Document segment
Farm groups have condemned the government's changes to the structure of the working holiday maker (WHM) visa, claiming it endangers Australia's food production and adds to labor shortage problems. Visa holders working in the tourism and hospitality sectors in northern, remote and very remote areas of Australia will be able to count this towards eligibility for a second or third year extension, without completing farm work.
The government said the option would be available to those applying from March 2022, but it would take into account work already being done in those areas from June 22.
Lobbyist Growcom labelled the changes as "divorced from farming reality", and Growcom policy manager Richard Shannon said not a single agricultural body, including the National Farmers' Federation, had been advised of the changes to immigration regulations. "A change with such a huge impact on the availability of backpacker labor, that the industry shouldn't be consulted is beyond belief."
In Queensland, where the majority of the nation's winter fruit and vegetables are grown, the state government estimates a 4,000 to 9,000 shortfall in harvest workers. Fewer than 40,000 working holiday makers remain in Australia, down from a usual 150,000.
With about three-quarters of the usual workforce in horticulture made up of backpackers, Shannon said this ruling would worsen the pain. "We're already going to be short and permitting backpackers to do 88 days in tourism or hospitality is only going to further exacerbate this problem," he said.
Abc.net.au reports on the National Farmers' Federation (NFF) criticizing the move as likely to reduce the workforce available, particularly to northern and remote farmers.

Provided data
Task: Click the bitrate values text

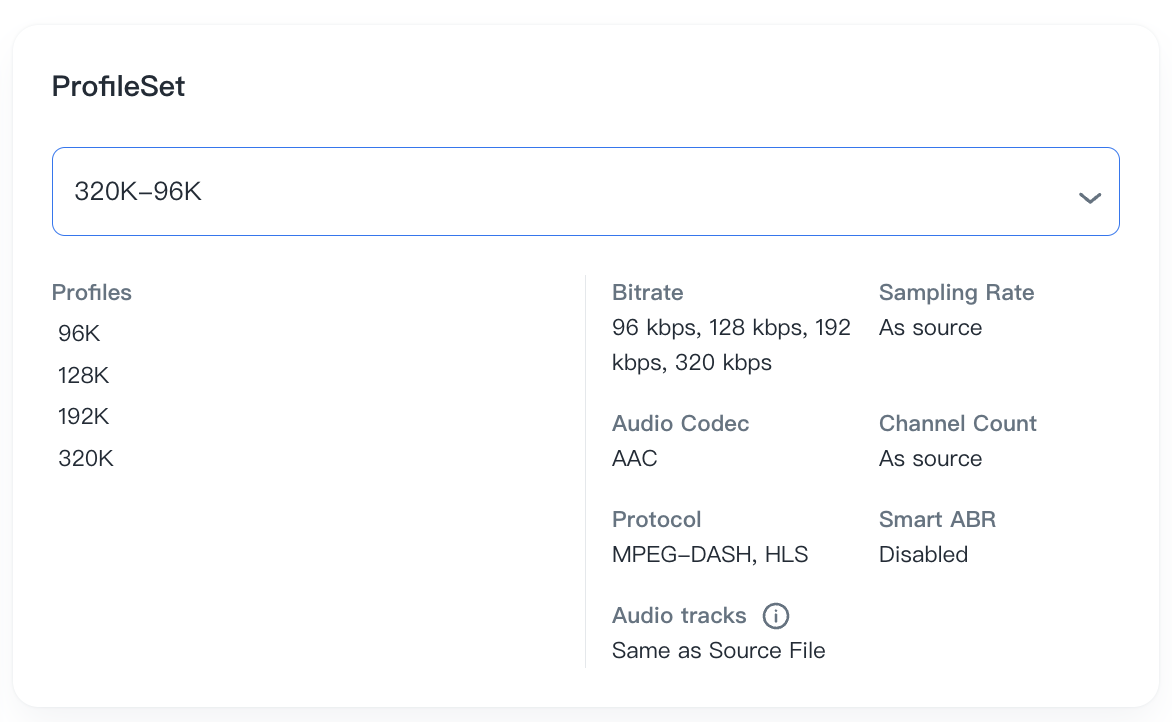Action: (x=730, y=345)
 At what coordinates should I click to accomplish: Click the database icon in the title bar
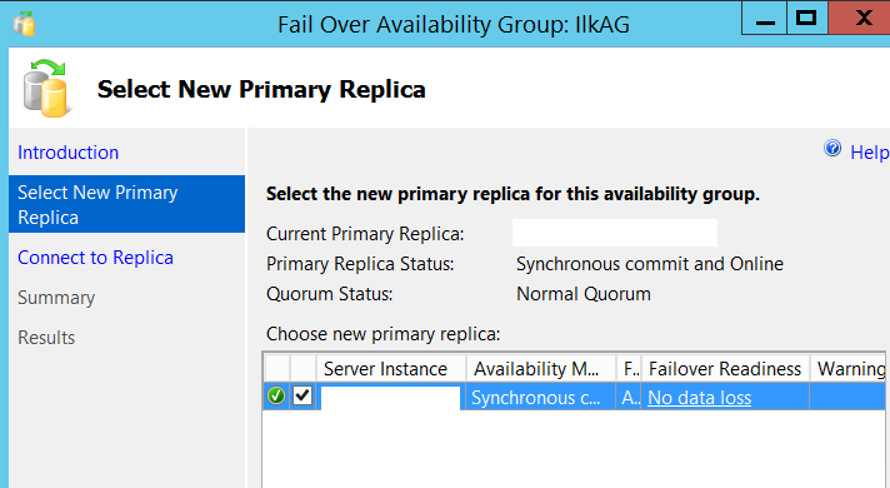click(x=24, y=24)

Tasks to perform
- 1) According to the article on the working holiday maker visa changes, how many working holiday makers remain in Australia?
- 2) Rewrite the article on the working holiday maker visa changes, starting at "Lobbyist Growcom labelled" and ending at "a usual 150,000.", with "Queensland" changed to "New South Wales".

Numbered responses
- 1) Fewer than 40,000.

- 2)
Lobbyist Growcom labelled the changes as "divorced from farming reality", and Growcom policy manager Richard Shannon said not a single agricultural body, including the National Farmers' Federation, had been advised of the changes to immigration regulations. "A change with such a huge impact on the availability of backpacker labor, that the industry shouldn't be consulted is beyond belief."
In New South Wales, where the majority of the nation's winter fruit and vegetables are grown, the state government estimates a 4,000 to 9,000 shortfall in harvest workers. Fewer than 40,000 working holiday makers remain in Australia, down from a usual 150,000.